I came up with two other possible solutions under my test case 1 and 2. As another solution, thinking of using a redis/etc queue to dump the content to in this script and then have another script continuously run and process the data when it becomes available.

Any recommendations which of my three solutions are best, or whether I should do something all together different?  Thanks

<?php
ini_set('display_errors', 1);
require __DIR__.'/../../vendor/autoload.php';
class bla {
    private $loop, $time, $onesecondCounter=0, $fivesecondCounter=0, $processCounter=0;
    public function __construct($test) {
        $this->time = microtime(true);
        $this->loop = \React\EventLoop\Factory::create();

        $phpScript = 'php -r "echo(\"start work\n\");sleep(2);echo(\"end work\n\");"';
        $this->loop->addPeriodicTimer(5, function () use($test, $phpScript) {
            $this->fivesecondCounter++;
            $this->test('5 second loop', 5*$this->fivesecondCounter);
            switch($test) {
                case 0:
                    $this->doWork();
                    break;
                case 1:
                    $process = new \React\ChildProcess\Process($phpScript);
                    $process->start($this->loop);
                    $process->stdout->on('data', function ($chunk) {
                        echo '$process->stdout->on: '.$chunk. PHP_EOL;
                    });

                    $process->on('exit', function($exitCode, $termSignal) use ($process) {
                        $this->processCounter++;
                        echo 'Process exited with code ' . $exitCode .' and termSignal ' . $termSignal. PHP_EOL;
                        $process->terminate();
                    });
                    break;
                case 2:
                    echo 'start exec'.PHP_EOL;
                    shell_exec("/usr/bin/nohup ".$phpScript." >/dev/null 2>&1 &");
                    echo 'end exec'.PHP_EOL;
                    break;
                case 3:
                    echo 'Or use another approach such as a redis queue?'.PHP_EOL;
                    break;
                default: exit("invalid $test");
            }
        });

        $this->loop->addPeriodicTimer(1, function () {
            $this->onesecondCounter++;
            $this->test('1 second loop', $this->onesecondCounter);
        });

    }

    public function run()
    {
        $this->loop->run();   
    }

    private function doWork()
    {
        $t=microtime(true);
        $c=0;
        for($i=0; $i<=10000000; $i++ ) {
            $c++;
        }
        printf('Just did %.2f seconds of work'.PHP_EOL, microtime(true)-$t);
    }

    private function test($msg, $c)
    {
        $time =  microtime(true) - $this->time;
        printf('msg: %s mS: %.2f Error: %.2f onesecondCounter: %d, fivesecondCounter %d, processCounter %d'.PHP_EOL, $msg ,100*$time, $time - $c, $this->onesecondCounter, $this->fivesecondCounter, $this->processCounter);
    }
}

$bla = new bla($argv[1]??0);
$bla->run();

 

Link to post
Share on other sites

Doesn't look like ReactPHP has something to make use of generators... Those would have been pretty much the ideal answer to this.

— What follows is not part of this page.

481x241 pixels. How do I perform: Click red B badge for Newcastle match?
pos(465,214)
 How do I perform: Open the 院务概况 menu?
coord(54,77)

Can't you split doWork's work up? If it needs to send a group of emails, don't try to do them all at once: have it do whatever emails it can fit within one second or something, then stop and let the event loop take over.
That's the basic approach to how some sorts of cronjob-type tasks run. It's not about getting everything done at once but about doing a chunk of them every time you get "processor" time.

Link to post
Share on other sites

Not sure if a generator would help.  It might save memory but didn't think they had anything to do with not blocking.  Am I wrong?

I am sure I can split up doWork's work, but how much is enough?  Would be nice to not have to worry about it.  Any thoughts on my new process or queue idea?  For the queue, is it typical to also include a loop which checks it periodically checks it?  Or maybe something really simple like the following?

while(true) {
    if($workToBeDone = $redis->rpop('workToBeDone')) {
        // process the work
    }
    else {
        sleep(1);
    }
}

 

Link to post
Share on other sites
  • Solution
5 minutes ago, NotionCommotion said:

Not sure if a generator would help.  It might save memory but didn't think they had anything to do with not blocking.  Am I wrong?

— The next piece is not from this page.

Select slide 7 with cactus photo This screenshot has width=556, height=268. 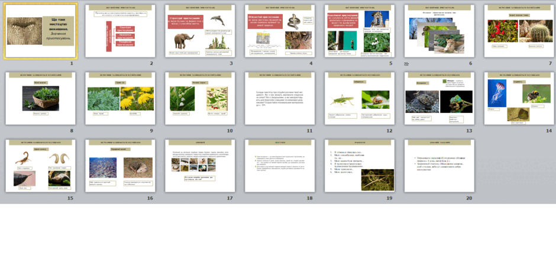(519, 31)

In this case it's about using the generator as a coroutine. Generators can suspend execution and return to some caller, then that caller can have the generator resume.

The use case here is that your doWork becomes a generator, and it yields (suspends) every email or so. When it suspends ReactPHP would have a chance to execute as it needs (ie, run through the event loop), and when it's ready it has doWork continue. Rinse and repeat until hair is sufficiently washed.

https://3v4l.org/qlXCj

 

5 minutes ago, NotionCommotion said:

I am sure I can split up doWork's work, but how much is enough?  Would be nice to not have to worry about it.  Any thoughts on my new process or queue idea?  For the queue, is it typical to also include a loop which checks it periodically checks it?  Or maybe something really simple like the following?


while(true) {
    if($workToBeDone = $redis->rpop('workToBeDone')) {
        // process the work
    }
    else {
        sleep(1);
    }
}

 

As long as doWork is running, ReactPHP's loop will not execute. Because it's not truly asynchronous - it just looks that way.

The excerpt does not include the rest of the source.